Each entry needs to be reproduced exactly, with none left out.

▼

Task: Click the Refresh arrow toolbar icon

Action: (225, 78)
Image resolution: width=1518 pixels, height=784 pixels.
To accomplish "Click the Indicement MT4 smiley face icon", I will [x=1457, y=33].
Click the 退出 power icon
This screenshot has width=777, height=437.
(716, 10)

▲

Answer section:
Task: Click the Refresh arrow toolbar icon

Action: (225, 78)
Image resolution: width=1518 pixels, height=784 pixels.
To accomplish "Click the Indicement MT4 smiley face icon", I will [x=1457, y=33].
Click the 退出 power icon
This screenshot has width=777, height=437.
(716, 10)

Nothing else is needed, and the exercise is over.